The pictures I've got are unpainted so you can (try) to see what I've done. If anyones got any questions or advice on how I could do something in the future, they are welcome to do so.


----------



## Salio (Mar 29, 2009)

This looks abosultely AMAZING! Great work. You have amazing moddelling skills and obviously a huge amount of patience (I'm jealous!). Your friend is very lucky. Great job man, I would love to see pictures of it painted if you get the chance. +rep!


----------



## Viscount Vash (Jan 3, 2007)

Some awesome looting.


I can see why this took you some time to complete.

Your attention to detail is great, it is a shame the attached images are not bigger so that more of your work can be seen.

Cool stuff hope you post more soon ish.

+Reppage.


----------



## spanner94ezekiel (Jan 6, 2011)

Cool stuff dude  +rep


----------



## Azwaz (Feb 16, 2011)

It took me ages just to figure out how to attatch them at all! I'm not used to doing it : ). To be honest I'm not sure the quality of the pictures is that great, and I wasnt sure what size to post them... I'll endevour put some better ones up next time. Well its in the hands of my friend now, he's pretty good at painting so once its done I'll get more pictures up again.
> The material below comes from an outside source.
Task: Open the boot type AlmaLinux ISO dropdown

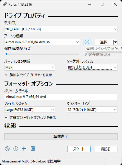Action: point(42,42)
I probably wouldnt have put that much effort into something for anyone else, I know he really appreciates that kinda thing... we're both really into the details, mythology/story behind stuff... I quite enjoyed making it, but the pressure was on as his birthday crept up!

Thanks for the extra rep guys. this is all very new for me : D


----------



## Azwaz (Feb 16, 2011)

Viscount Vash said:


> Your attention to detail is great, it is a shame the attached images are not bigger so that more of your work can be seen.


Those are the only picturs I have, a friend has some others I think... if anyone wants to see a specific bit more closely, I can try and get a better picture of that from what I have but I dont want ot put MASSIVE repeat pictures up for people to wade through.


----------



## Maidel (Jun 28, 2009)

Often I dont like something because I feel its not 'fluffy'.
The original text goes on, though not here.